I see your script loads binfmt-misc module under specified conditions.

Lonen refers to /etc/init.d/procfs which is declared in rc-update scripts list.

Should I remove it from rc-update, does your script inihibits /etc/init.d/procfs or should your script be adapted to unload bindmt-misc module?

Thks 4 ur attention, interest & support.

----------

## Ionen

 *krinn wrote:*   

> You shouldn't patch procfs, it will be lost after an update

 By patch, I meant a patch to openrc rather than procfs, aka a /etc/portage/patches/ which isn't lost with updates. I find it simpler if it's just to change one line or similar rather than have a copy of the whole function in conf.d. Patch failure is also a nice reminder that you should probably check/update rather than changes going unnoticed and your conf.d function staying outdated.

That aside, conf.d is a nice solution if you just don't like using patches (or can't, like on a binary gentoo).

----------

## CaptainBlood

I'm used to /etc/portage/patches/xxx so that path shouldn't be an issue.

I'm wondering still how /etc/init.d/procfs got installed in rc-update script list.

I'm relunctant to remove it as I have no emergency media to set it back should it brakes (silly me).

Thks 4 ur attention, interest & support.Last edited by CaptainBlood on Mon Mar 02, 2020 9:24 pm; edited 1 time in total

----------

## Ionen

I actually was under the impression that script was doing more things given it says "misc filesystemS" (I didn't look beyond the modprobe line   :Laughing: ). I guess it may be a placeholder to do more things if ever needed.

If that's all it does, you could turn it off (I feel like I should remove it too, does nothing for me).

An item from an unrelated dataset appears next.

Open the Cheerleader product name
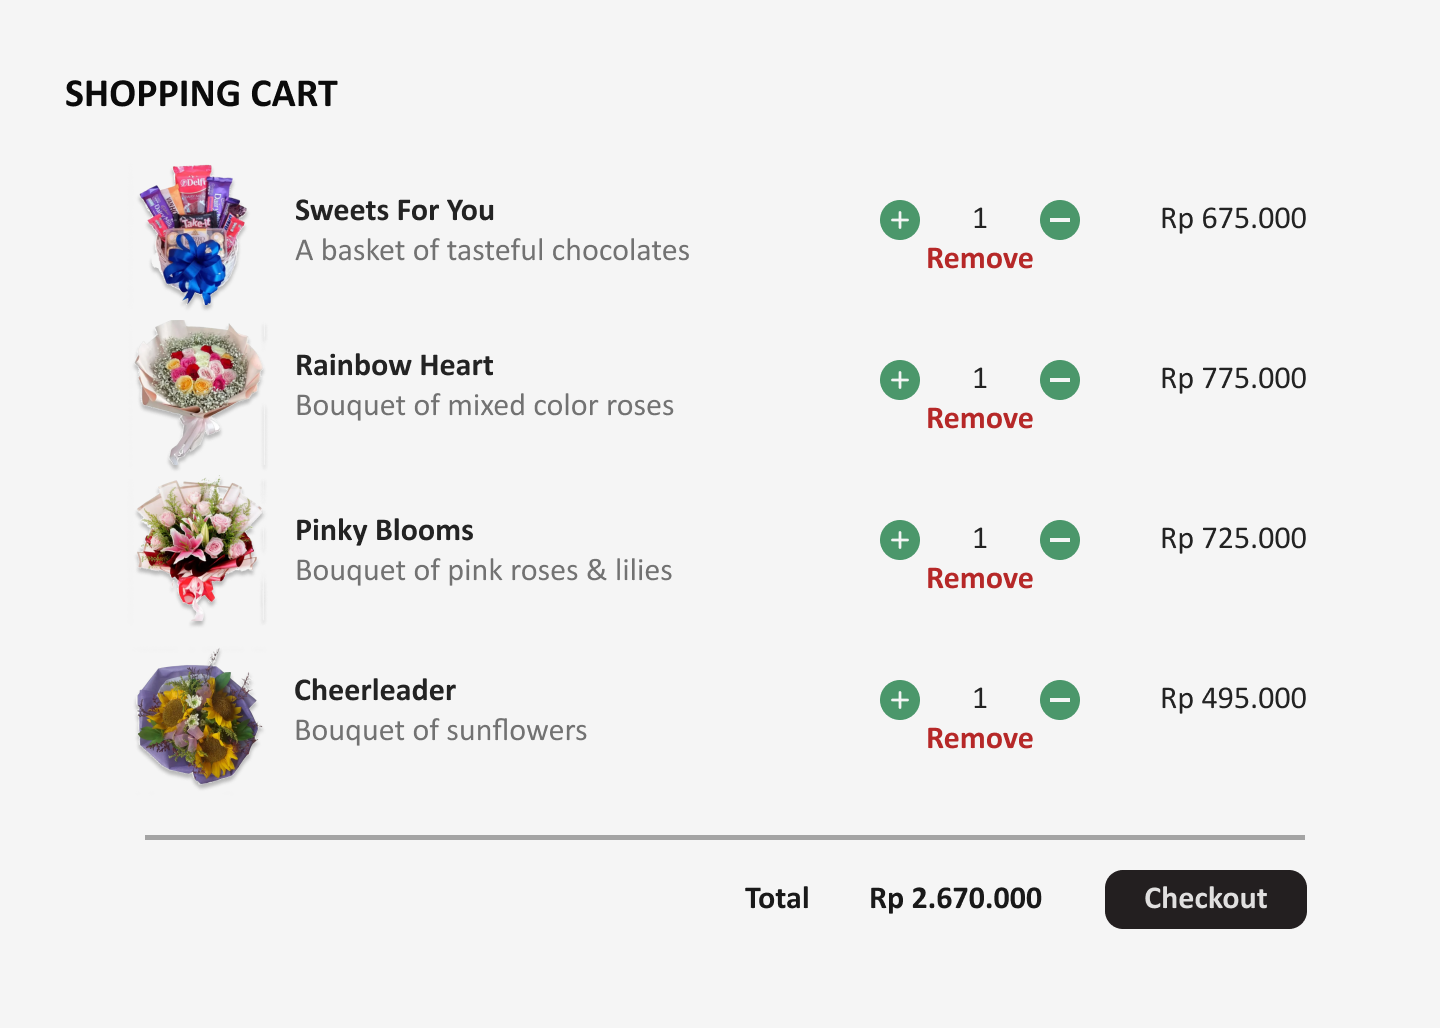 coord(375,691)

Although you'll need to start it to mount /proc/sys/fs/binfmt_misc normally if you ever want to use binfmt_misc.

----------

## CaptainBlood

 *Ionen wrote:*   

> (I didn't look beyond the modprobe line  )

 I indeed didn't, and feel quite ashamed about it.

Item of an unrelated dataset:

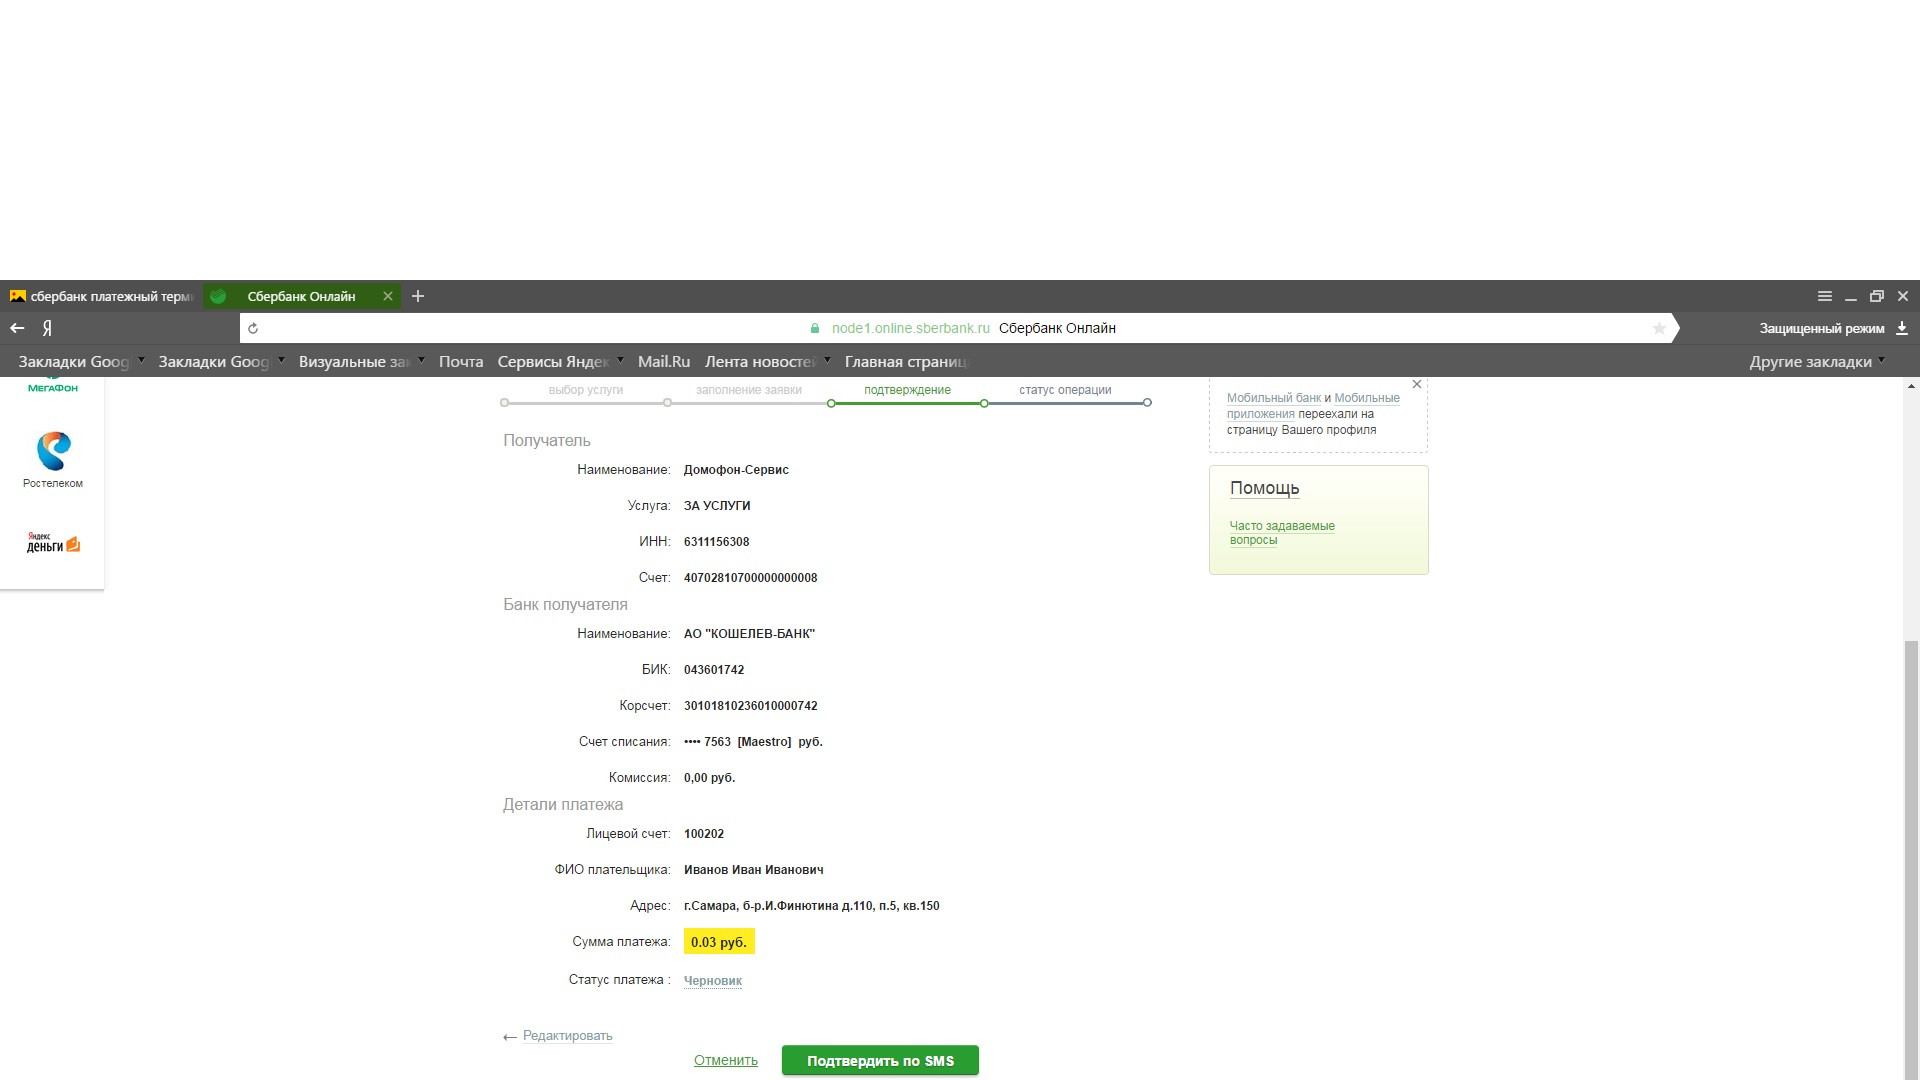
Task: Click the browser back arrow
Action: (x=17, y=328)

It indeed doesn't do anything more that what you reported.

Currently building an emergency USB key though (easy2boot here).

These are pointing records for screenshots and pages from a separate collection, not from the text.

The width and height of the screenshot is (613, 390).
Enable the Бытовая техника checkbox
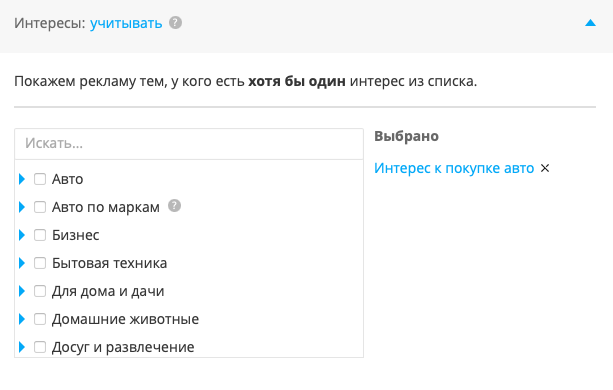[40, 263]
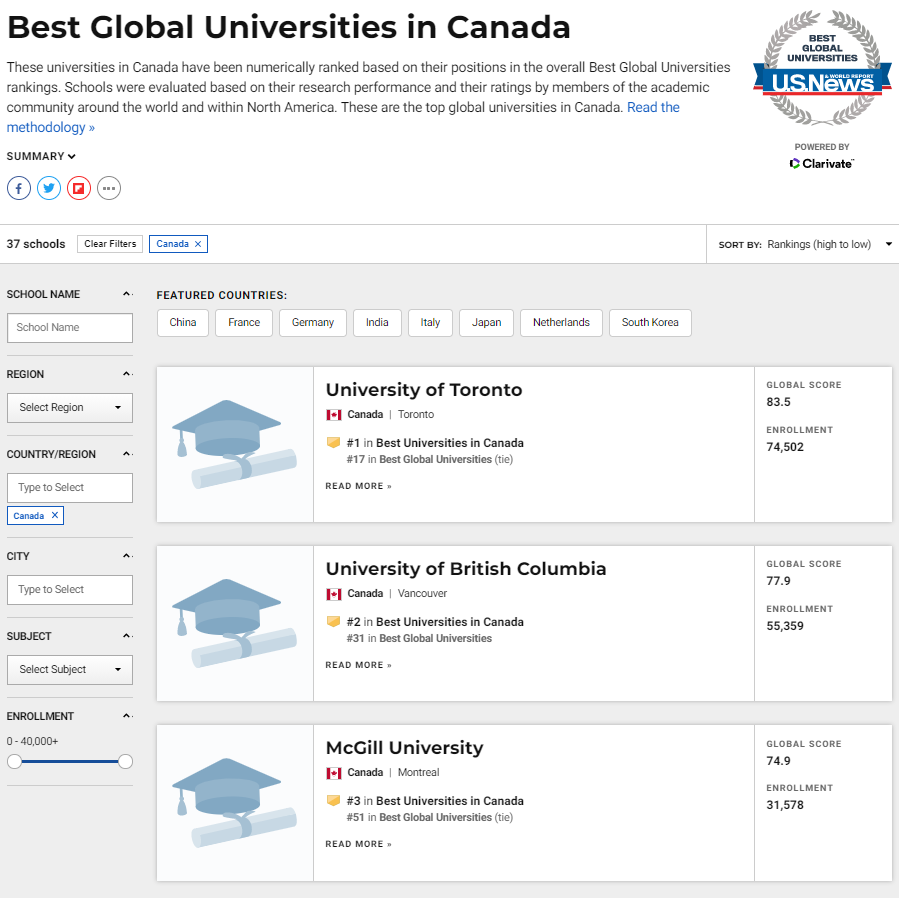The height and width of the screenshot is (898, 899).
Task: Click the Clear Filters button
Action: 110,244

Will only try to remove once validated precaution measures have been taken.

My best to all of you, as I feel great having linux talks somehow beyond 'couldn't emerge package xxxx' stanza.

Plz note I'm not blaming those as such, as I did my share there for the last a decade now.

Becoming a little more mature though with the help of guys such as you.

Thks 4 ur attention, interest & support.

----------

## CaptainBlood

Removed from rc-update list scripts.

Fine boot here.

Thks 4 ur attention, interest & support

----------

## krinn

it was more an example of openrc strengh rather than simply disabling procfs ; for the beauty  :Smile: 

----------